このパターンの実装は、「Event Hubs 間のイベント レプリケーション」および 「Event Hubs と Service Bus 間のイベント レプリケーション」のサンプル、および Apache Kafka ブローカーから Event Hubs にデータをレプリケートする特定のケースについては、「Event Hubs で Apache Kafka MirrorMaker を使用する」のチュートリアルに記載されています。
ストリームと順序の維持
Azure Functions または Azure Stream Analytics を使用するレプリケーションでは、ソース イベント ハブからターゲット イベント ハブへの正確な 1 対 1 のクローン作成を確保することを目的としているのではなく、アプリケーションで必要な場所にイベントの相対順序を維持することに重点を置いています。 アプリケーションにより、同じパーティション キーを持つ関連するイベントをグループ化することでこのことが伝達され、Event Hubs により、同じパーティション キーを持つメッセージが同じパーティション内に順番に配置されます。
重要
"オフセット" 情報はイベント ハブごとに一意であり、同じイベントのオフセットはイベント ハブ インスタンス間で異なります。 コピーされたイベント ストリームで位置を見つけるには、時間ベースのオフセットを使用して、伝達されたサービスによって割り当てられたメタデータを参照します。
時間ベースのオフセットでは、特定の時点でレシーバーを開始します。
- EventPosition.FromStart() - 保持されているすべてのデータを再度読み取ります。
- EventPosition.FromEnd() - 接続の時点からすべての新しいデータを読み取ります。
- EventPosition.FromEnqueuedTime(dateTime) - 指定した日付と時刻から始まるすべてのデータ。
EventProcessor では、EventProcessorOptions で InitialOffsetProvider を使用して位置を設定します。 他のレシーバー API では、位置がコンストラクター経由で渡されます。
事前に構築されたレプリケーション関数のヘルパー (Azure Functions ベースのガイダンスで使用されるサンプルとして提供) により、ソース パーティションから取得された同じパーティション キーを持つイベント ストリームが、同じパーティション キーで元のストリームのバッチとしてターゲット イベント ハブに送信されることが保証されます。
ソースおよびターゲット イベント ハブのパーティション数が同一であれば、ターゲット内のすべてのストリームが、ソースの場合と同じパーティションにマップされます。 パーティション数が異なる場合 (以下に示す別のパターンのいくつかでは重要)、マッピングは異なりますが、ストリームは常に順序どおりにまとめられます。

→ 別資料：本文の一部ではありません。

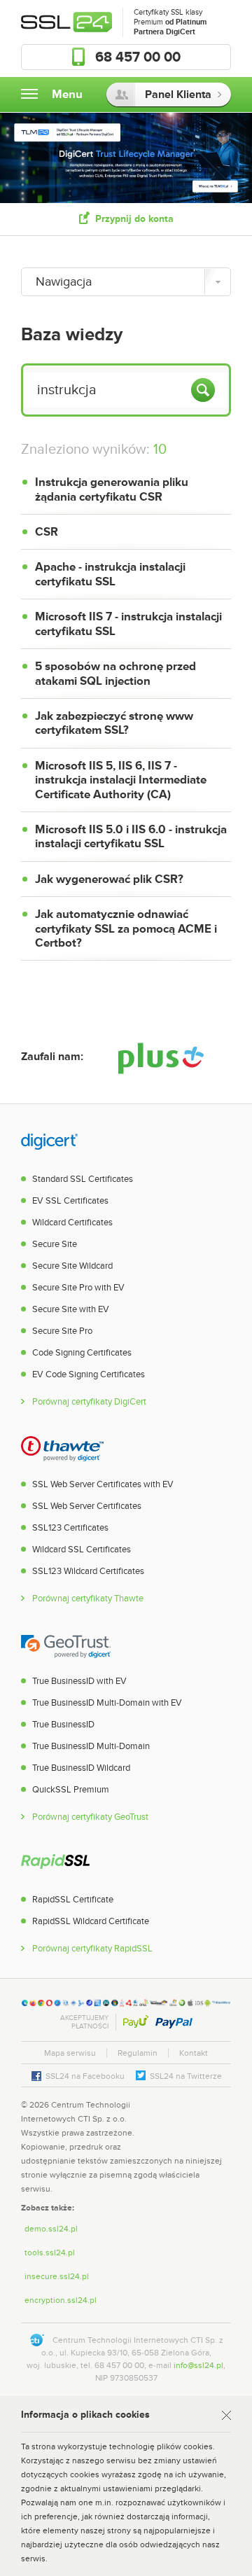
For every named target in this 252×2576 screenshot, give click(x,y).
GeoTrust (66, 1644)
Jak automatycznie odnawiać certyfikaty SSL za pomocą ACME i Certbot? (126, 928)
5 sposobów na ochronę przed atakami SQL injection (115, 674)
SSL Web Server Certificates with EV (103, 1484)
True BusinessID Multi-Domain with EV (107, 1702)
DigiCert (49, 1142)
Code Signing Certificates (82, 1352)
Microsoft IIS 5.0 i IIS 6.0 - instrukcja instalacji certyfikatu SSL (131, 837)
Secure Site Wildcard (72, 1266)
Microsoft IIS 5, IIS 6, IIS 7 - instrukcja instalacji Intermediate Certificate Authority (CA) (120, 780)
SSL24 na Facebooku (85, 2076)
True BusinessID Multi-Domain (91, 1746)
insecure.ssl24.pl (56, 2276)
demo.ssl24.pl (51, 2229)
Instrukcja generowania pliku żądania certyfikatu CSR (111, 489)
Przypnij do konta (134, 219)
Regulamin (138, 2053)
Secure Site (54, 1244)
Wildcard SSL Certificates (81, 1549)
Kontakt (193, 2053)
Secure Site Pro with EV (78, 1287)
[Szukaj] (203, 390)
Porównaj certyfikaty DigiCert (89, 1402)
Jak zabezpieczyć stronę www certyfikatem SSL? (114, 723)
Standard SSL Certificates (82, 1179)
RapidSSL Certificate (72, 1899)
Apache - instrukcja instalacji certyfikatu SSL (110, 574)
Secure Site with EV (70, 1309)
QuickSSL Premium (70, 1789)
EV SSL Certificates (70, 1200)
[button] (203, 2118)
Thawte (62, 1448)
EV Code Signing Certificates (88, 1374)
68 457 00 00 (138, 57)
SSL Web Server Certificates (86, 1506)
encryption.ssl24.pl (60, 2300)
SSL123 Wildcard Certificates (88, 1571)
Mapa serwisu (70, 2053)
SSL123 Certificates (70, 1527)
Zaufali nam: (52, 1057)
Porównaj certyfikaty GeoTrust (90, 1817)
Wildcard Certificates (72, 1222)
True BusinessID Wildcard (81, 1768)
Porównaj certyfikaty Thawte (88, 1598)
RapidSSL (55, 1863)
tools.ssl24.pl (49, 2252)
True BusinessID (63, 1724)
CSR (46, 532)
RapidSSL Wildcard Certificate (90, 1921)
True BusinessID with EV (79, 1681)
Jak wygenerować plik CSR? (109, 879)
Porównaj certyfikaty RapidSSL (92, 1949)
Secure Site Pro (62, 1331)
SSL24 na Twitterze (186, 2076)
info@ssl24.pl (198, 2365)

異なるストリームに属するイベント、またはターゲット パーティションのパーティション キーがない独立したイベントの相対順序は、常にソース パーティションとは異なる場合があります。
サービスによって割り当てられたメタデータ
ソース イベント ハブから取得されたイベントのサービスによって割り当てられたメタデータ、元のエンキュー時刻、シーケンス番号、およびオフセットは、ターゲット イベント ハブのサービスによって割り当てられた新しい値に置き換えられますが、ヘルパー関数 (サンプルで提供されているレプリケーション タスク) では、元の値は次のユーザー プロパティに保持されます: repl-enqueue-time
(ISO8601 文字列型)、repl-sequence
、repl-offset
。
これらのプロパティは文字列型であり、それぞれの元のプロパティの文字列化された値が含まれています。 複数回イベントが転送される場合は、直接のソースのサービスによって割り当てられたメタデータが既存のプロパティに追加され、値はセミコロンで区切られます。
[フェールオーバー]
Event Hubs サービスのリージョンの可用性イベントから、あるいはネットワークの中断から保護するために、ディザスター リカバリーの目的でレプリケーションを使用している場合、そのような障害シナリオでは、あるイベント ハブから次のものへのフェールオーバーを実行し、プロデューサーやコンシューマーに対して、セカンダリ エンドポイントを使用するように指示する必要があります。

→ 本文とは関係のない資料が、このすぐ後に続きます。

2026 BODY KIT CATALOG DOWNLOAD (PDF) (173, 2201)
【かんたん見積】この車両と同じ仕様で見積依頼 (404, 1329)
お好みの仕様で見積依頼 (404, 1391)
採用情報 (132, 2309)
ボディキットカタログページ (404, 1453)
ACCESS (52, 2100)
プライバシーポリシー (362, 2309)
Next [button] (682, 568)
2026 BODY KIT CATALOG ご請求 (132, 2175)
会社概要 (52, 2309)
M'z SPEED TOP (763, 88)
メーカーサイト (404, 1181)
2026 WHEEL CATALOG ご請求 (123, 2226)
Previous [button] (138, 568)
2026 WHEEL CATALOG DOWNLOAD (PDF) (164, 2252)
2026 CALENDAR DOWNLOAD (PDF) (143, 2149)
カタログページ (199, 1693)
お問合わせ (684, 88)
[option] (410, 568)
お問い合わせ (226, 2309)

すべてのフェールオーバー シナリオでは、名前空間の必須要素が構造的に同一であることが前提となります。これは、Event Hubs とコンシューマー グループが同じ名前であり、Shared Access Signature 規則やロールベースのアクセス制御規則が同じ方法で設定されていることを意味します。 名前空間の移動に関するガイダンスに従い、クリーンアップ手順を省略して、セカンダリ名前空間を作成 (および更新) することができます。

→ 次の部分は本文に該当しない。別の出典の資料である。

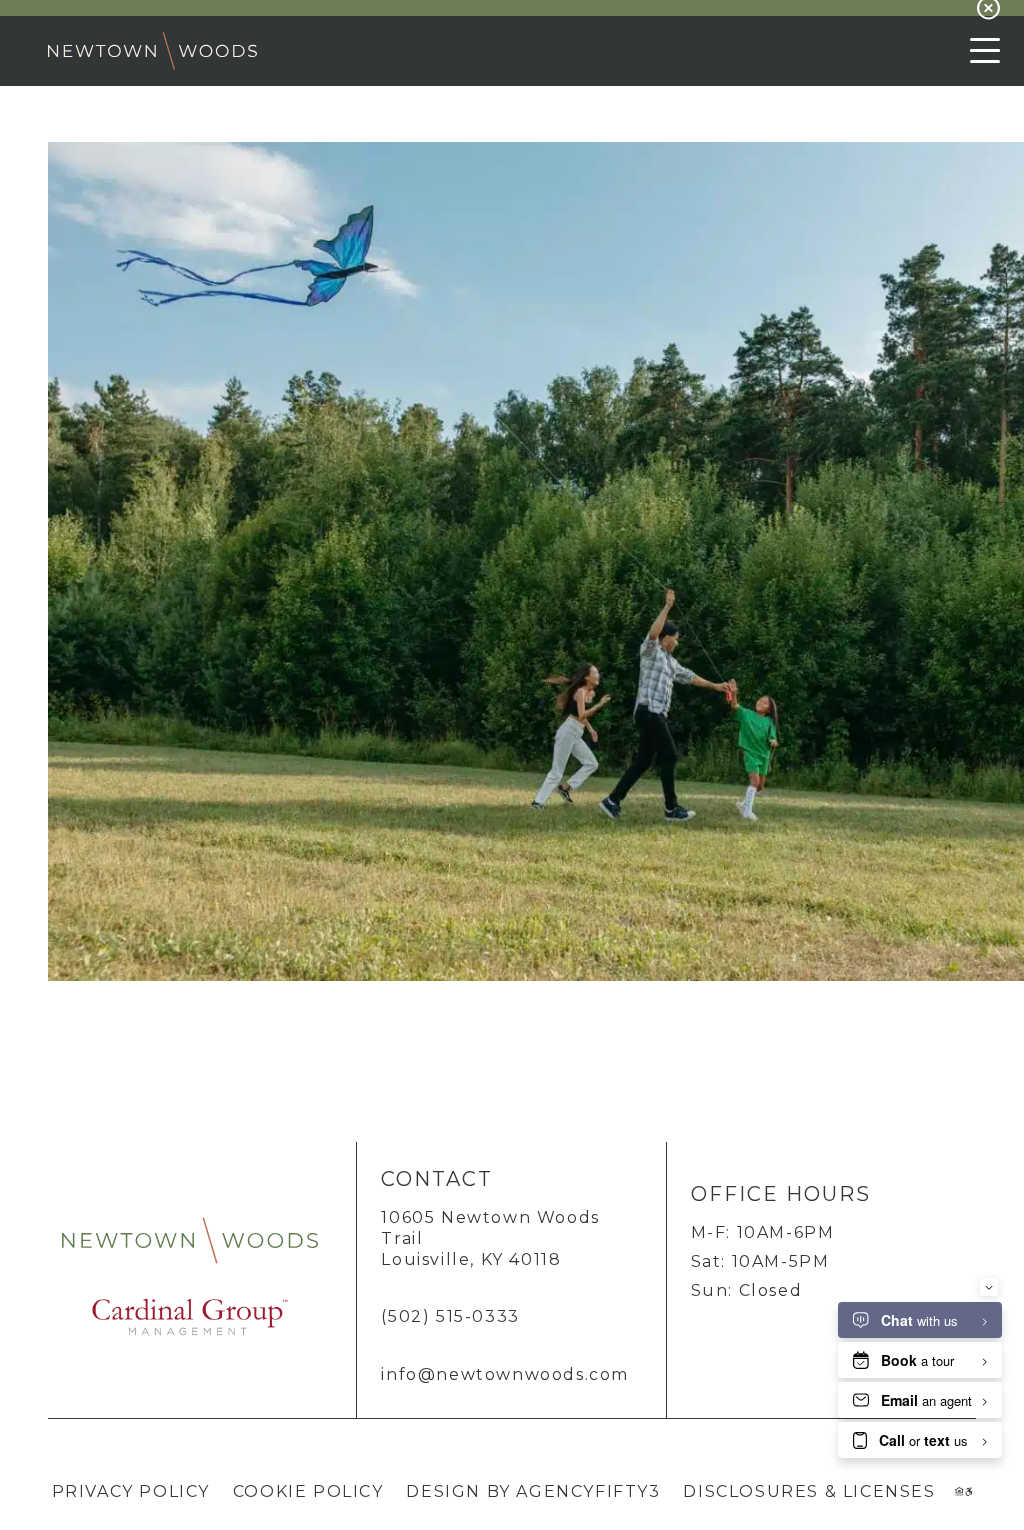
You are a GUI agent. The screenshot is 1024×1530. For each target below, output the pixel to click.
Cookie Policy (308, 1491)
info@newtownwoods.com (505, 1374)
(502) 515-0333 (450, 1316)
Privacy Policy (131, 1491)
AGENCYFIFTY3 (588, 1491)
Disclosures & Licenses (809, 1491)
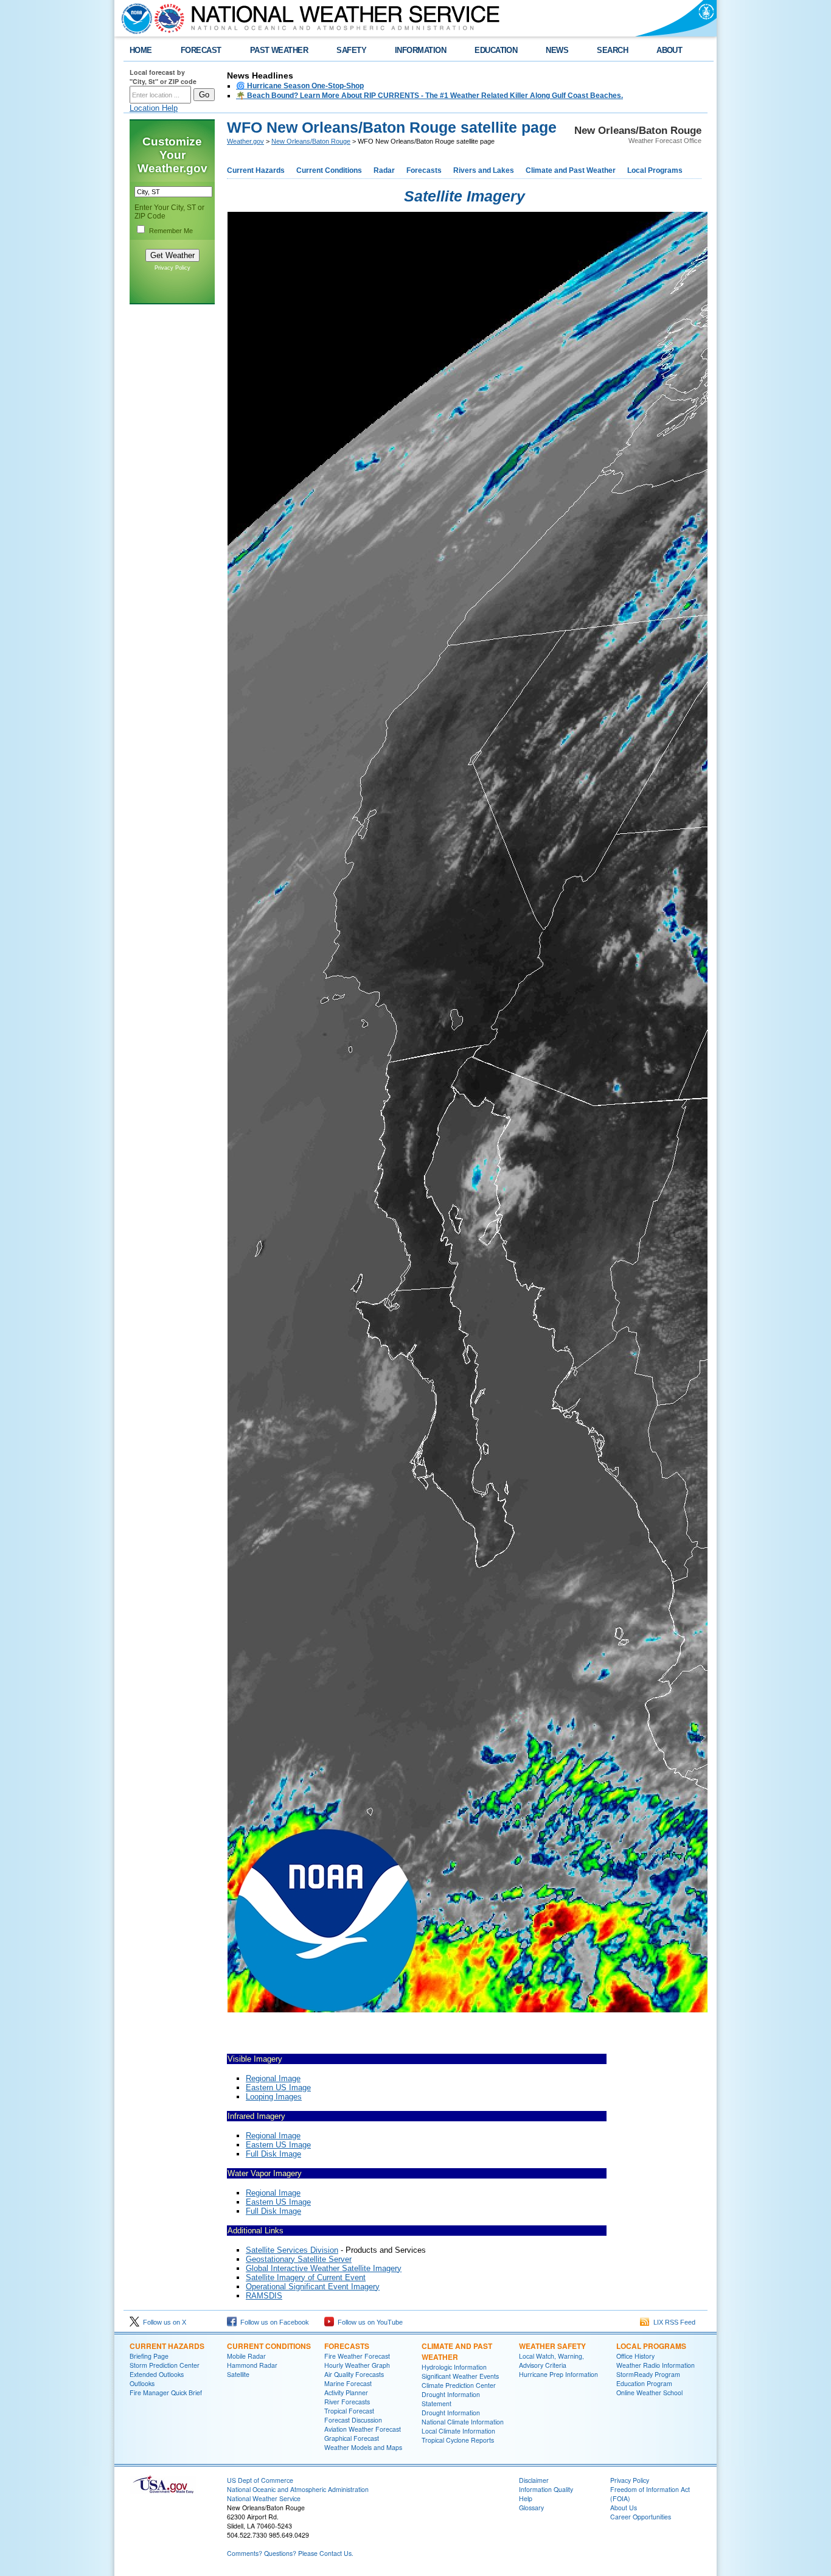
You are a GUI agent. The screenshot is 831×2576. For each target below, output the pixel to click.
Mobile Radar (246, 2356)
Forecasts (424, 170)
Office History (635, 2356)
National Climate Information (463, 2421)
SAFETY (351, 50)
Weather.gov (245, 141)
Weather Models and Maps (363, 2447)
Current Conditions (329, 170)
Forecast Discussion (353, 2419)
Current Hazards (256, 170)
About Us (623, 2507)
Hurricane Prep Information (558, 2374)
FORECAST (201, 50)
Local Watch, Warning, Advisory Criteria (551, 2360)
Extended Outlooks (157, 2374)
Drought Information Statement (451, 2399)
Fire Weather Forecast (357, 2356)
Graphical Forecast (351, 2438)
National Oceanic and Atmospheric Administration (298, 2489)
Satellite (238, 2374)
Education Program (644, 2383)
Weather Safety (552, 2345)
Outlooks (142, 2383)
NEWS (557, 50)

プロデューサーとコンシューマーを強制的に切り替えるには、参照にどの名前空間を使用するかに関する情報をアクセスと更新が容易な場所で利用可能にする必要があります。 プロデューサーまたはコンシューマーは頻繁に発生するまたは永続的なエラーを検出した場合、その場所を確認し、それらの構成を調整する必要があります。 その構成を共有するためのさまざまな方法がありますが、ここでは次の 2 つを取り上げます: DNS とファイル共有。
DNS ベースのフェールオーバー構成
1 つの候補として、制御する DNS で DNS SRV レコードの情報を保持し、それぞれのイベント ハブ エンドポイントを指す方法があります。
重要
Event Hubs では、そのエンドポイントを CNAME レコードで直接エイリアス化することが許可されないことに注意してください。つまり、DNS は、IP アドレス情報を直接解決するためではなく、エンドポイント アドレスに対する回復力のある参照メカニズムとして使用します。
ドメイン example.com
を所有しているとします。アプリケーションのゾーンは test.example.com
です。 2 つの代替の Event Hubs に対して、ここでさらに入れ子になった 2 つのゾーンおよびそれぞれに SRV レコードを作成します。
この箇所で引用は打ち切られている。